CIC busca audiência para avançar debate sobre concessões

DISCUSSÃO RETOMADA

CIC busca audiência para avançar debate sobre concessões

Intenção é se reunir com o novo secretário de Parcerias, Pedro Capeluppi. Uma das principais reivindicações consiste na implementação do pedágio por free flow

Por

Atualizado quarta-feira,
18 de Janeiro de 2023 às 08:09

CIC busca audiência para avançar debate sobre concessões
Praças de pedágio da região têm baixa base arrecadatória, o que resulta em um custo mais elevado na tarifa. Crédito: Felipe Neitzke
Vale do Taquari
Gustavo Adolfo 2 - Lateral vertical - Final vertical

A Câmara de Indústria, Comércio e Serviços do Vale do Taquari (CIC-VT) busca audiência com o governo do estado para retomar o diálogo sobre a concessão das rodovias estaduais na região. Aprimorar o projeto elaborado ainda na gestão passada será a principal reivindicação, com destaque para o pedido de implementação do sistema free flow – cobrança por quilômetro rodado.

Uma solicitação de audiência foi encaminhada ao novo secretário de Parcerias do RS, Pedro Capeluppi, pelo presidente da CIC-VT, Ivandro Rosa. No ofício, exalta o papel e a força da entidade, que congrega 20 associações, e a importância do assunto, considerado estratégico para o desenvolvimento da região.

Segundo Rosa, a ideia é sentar e conversar com o governo antes que se publiquem novos editais. “Vamos esquecer as coisas que não deram certo e focar em que nos aproxima. Precisamos da concessão e dessas obras no Vale, mas com preços mais adequados”, salienta.

Conforme Rosa, a implementação do free flow aumentaria a base arrecadatória das praças de pedágio da região e, consequentemente, possibilitaria mais obras nas rodovias. “Sem um alto fluxo, o valor fica muito caro. Por isso precisamos de uma tecnologia mais moderna. Isso melhora a performance do contrato”, frisa.

Em relação a arrecadação, cita o exemplo da BR-386, cuja média diária do fluxo de veículos é de 30 mil. Além disso, no pacote da concessão federal, também estão outras rodovias, como a Freeway. “Nesse caso, a base arrecadatória é muito grande. E aí vemos a CCR fazendo obras em grande volume. Não conseguimos visualizar isso nas estaduais, com médias de 6 mil, 7 mil por dia”.

Exemplo da Serra

Para o presidente da CIC-VT, a região precisa estar mobilizada para que não se tenha uma repetição da concessão do bloco 3, que congrega rodovias da Serra e do Vale do Caí. A baixa concorrência resultou em encarecimento da tarifa de pedágio. A tarifa da praça de Portão, por exemplo, vai passar de R$ 6,50 para R$ 11,80 em ambos os sentidos – hoje, ocorre em somente um.

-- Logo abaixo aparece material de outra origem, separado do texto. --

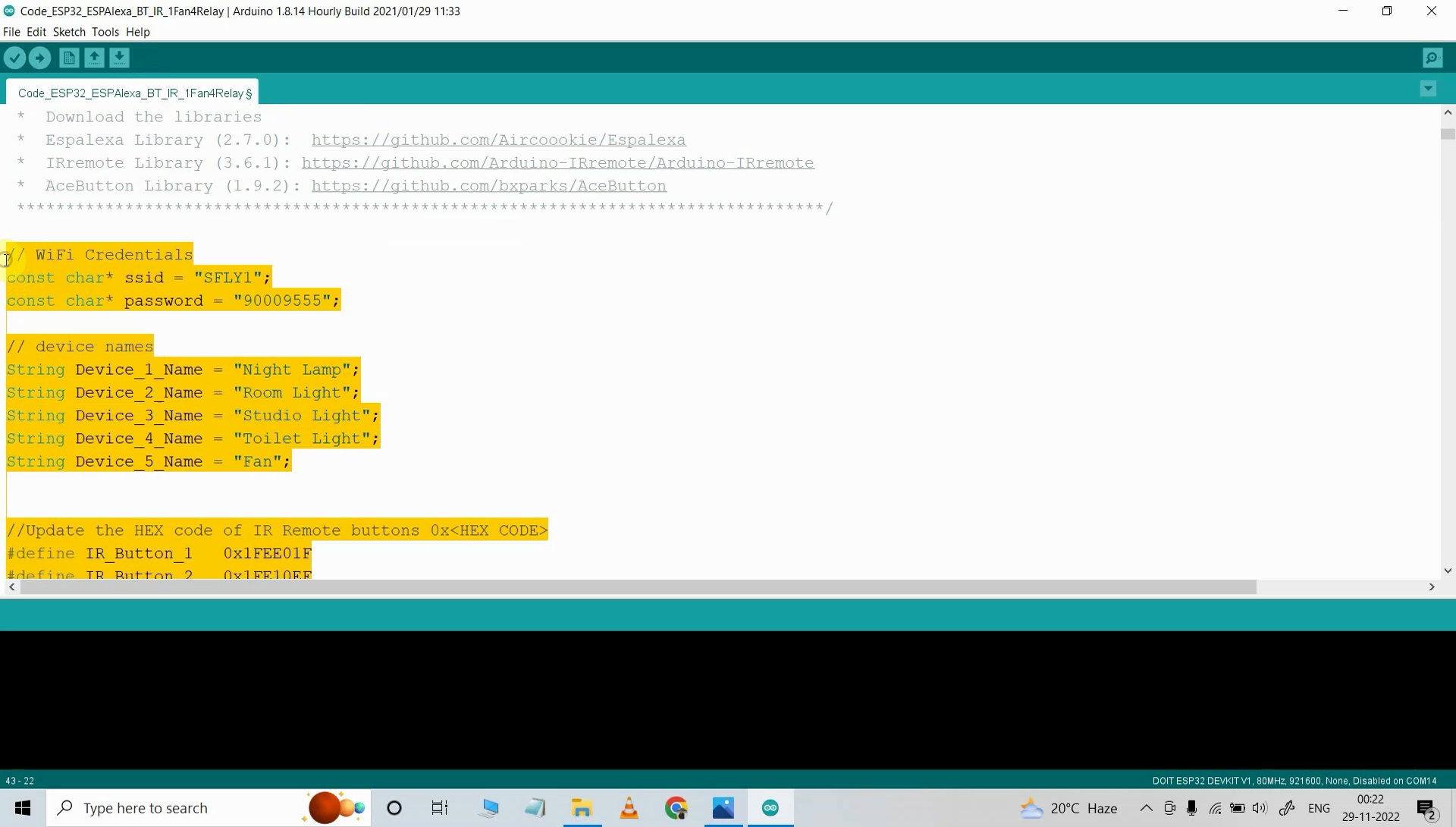Create a New sketch with toolbar icon

[x=69, y=58]
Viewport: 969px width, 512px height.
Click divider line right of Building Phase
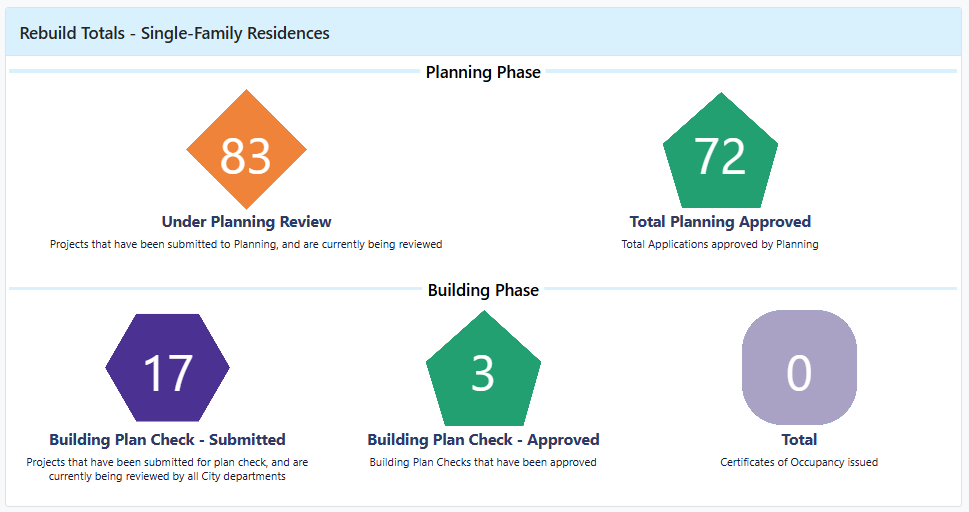[x=750, y=289]
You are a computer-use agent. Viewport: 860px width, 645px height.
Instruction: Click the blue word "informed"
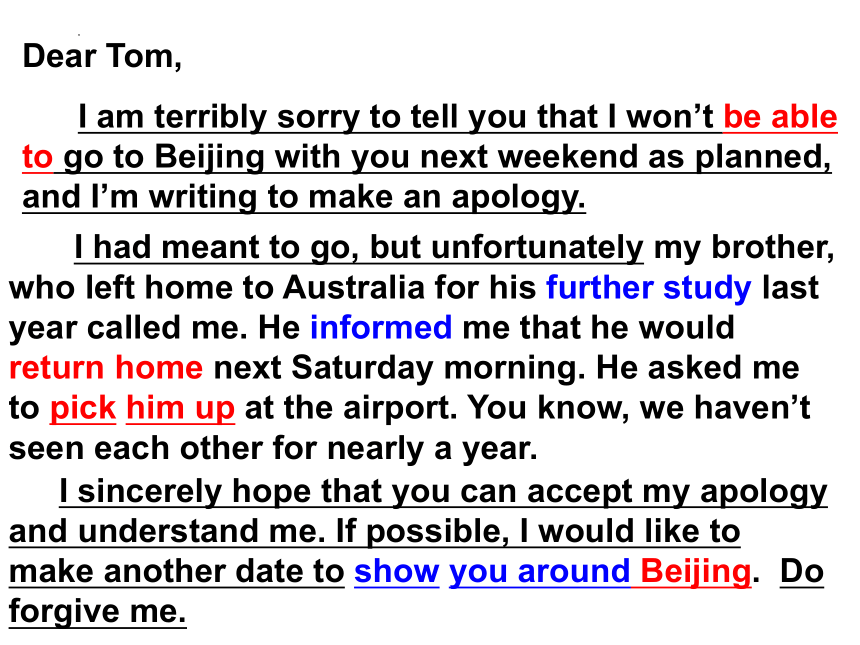pyautogui.click(x=381, y=327)
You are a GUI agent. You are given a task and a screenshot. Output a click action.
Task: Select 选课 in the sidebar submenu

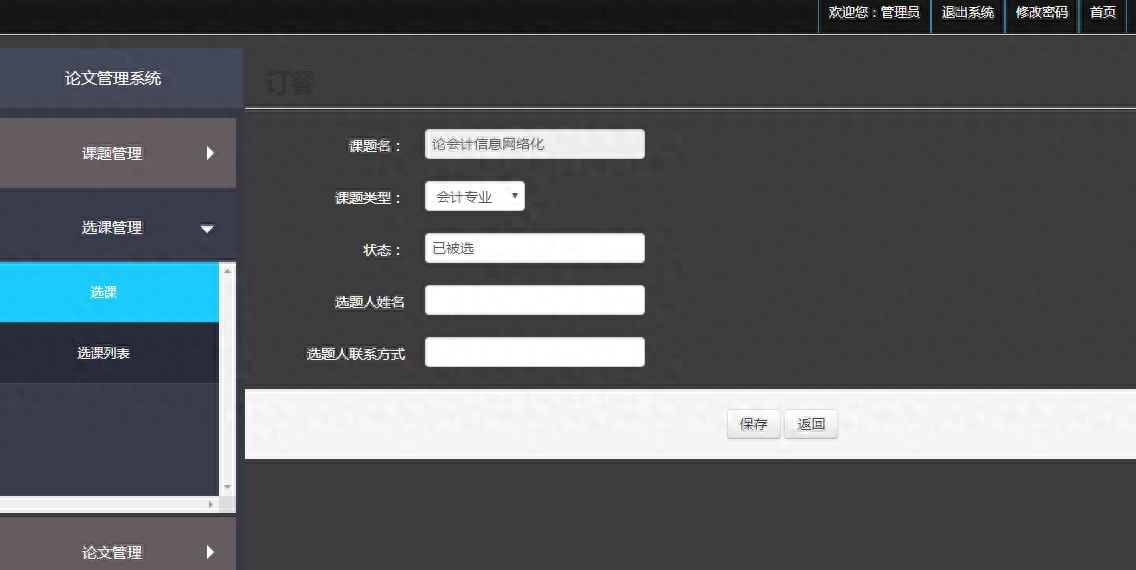104,292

Além disso, para Rosa, é necessário rediscutir onde serão alocados os recursos. “Da forma que está, a quantidade de obras não atende nossas necessidades. Trata-se de uma concessão de 30 anos, e não pode a duplicação de Lajeado a Venâncio Aires ser somente no 20º ano. Então, não é apenas o free flow que vamos discutir. Ele é uma peça-chave para melhorar o desempenho do plano”.


Regulamentação  do free flow

– Aprovada em dezembro pelo Contran, a regulamentação do free flow entrou em vigor em 2 de janeiro. Nele, motoristas podem trafegar sem necessidade de parar nas praças de pedágio;

– Com o sistema, é possível a identificação automática e eletrônica dos veículos através de pontos com sensores ao longo da rodovia. No Brasil, a BR-101 (trecho Rio-Santos), deve ser a primeira a ter o modelo adotado;

– Nas rodovias com free flow, devem ser instaladas placas de sinalização vertical de indicação ao longo da via, de forma a garantir que o usuário tenha ciência da cobrança.